The first story, The King and the Wild Man, introduces the semi-divine king Gilgamesh. He is a physically immense, fearsomely brave fellow, bestowed upon the people of the city of Uruk after they implored the gods for protection. However, much to their disappointment, Gilgamesh is obsessed with his power and becomes ‘unspeakably cruel, treating his people as slaves’. And so the people again beseech the gods for help. The divine plan is one of instructive cunning which involves the creation of a ‘wild man’, a rival and foil to the king’s meanness.
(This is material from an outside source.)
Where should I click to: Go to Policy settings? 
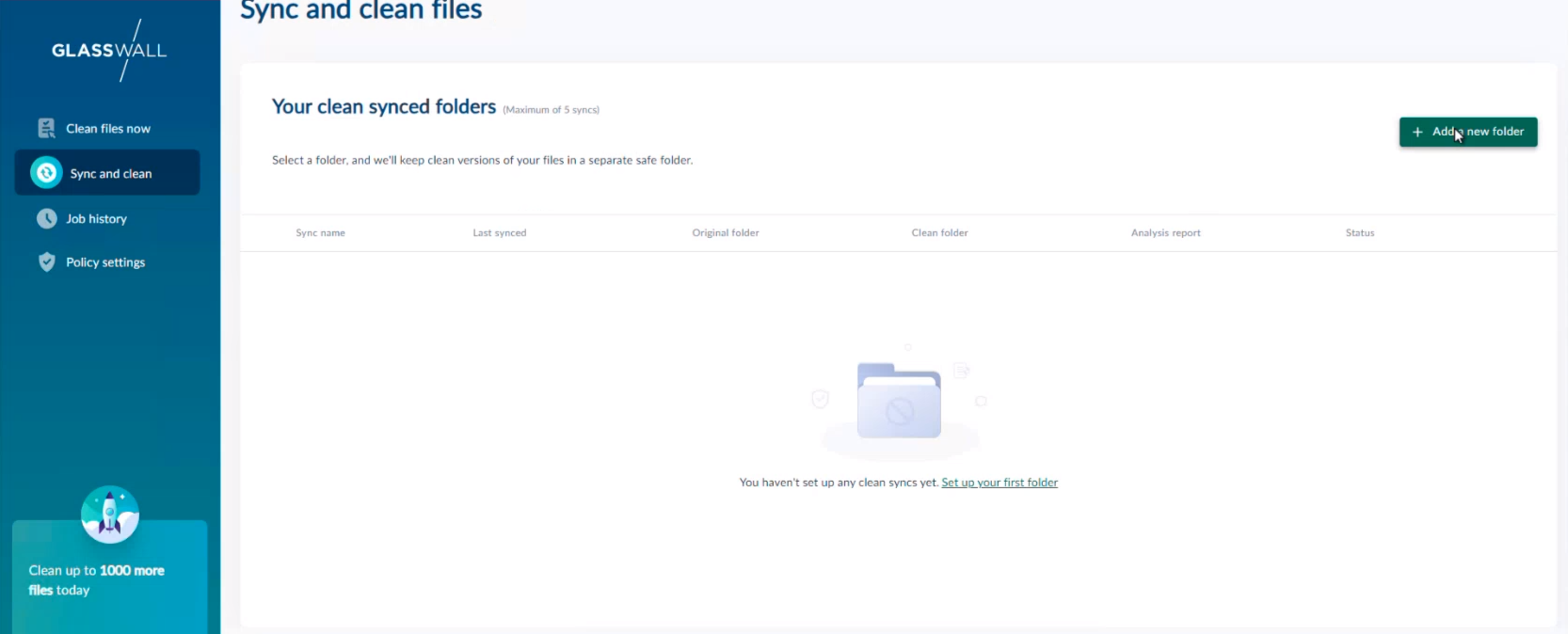[x=105, y=262]
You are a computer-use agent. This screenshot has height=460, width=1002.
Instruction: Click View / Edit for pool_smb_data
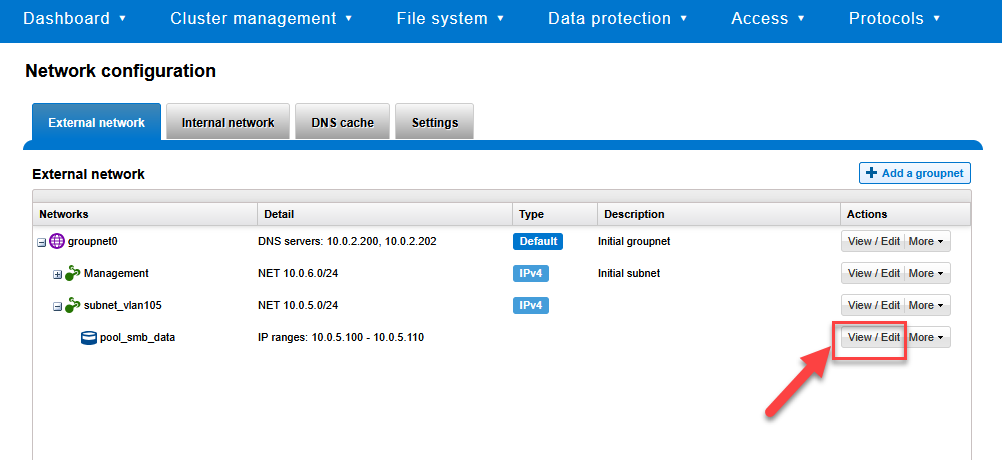[873, 337]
The inevitable contest has moral lessons for all.

The second story, Brothers Battle the Beast, has Gilgamesh and Enkidu, the wild man, together serve the Uruk people in entering a great dark cedar forest to slay the murderous Humbaba, the Bull of Heaven, a huge hybrid creature that has been terrorising the countryside.

Such stories present a feast for an illustrator. Kate Durack has taken up the opportunity in dazzling style and exquisite skill. Also acting as the book designer, she has used the full parameters of the book pages to deftly create a dynamic depiction of the action that marks the two tales. The spread illustrating the fight with Humbaba is particularly effective and well-executed. Highly recommended for Middle Primary readers upwards.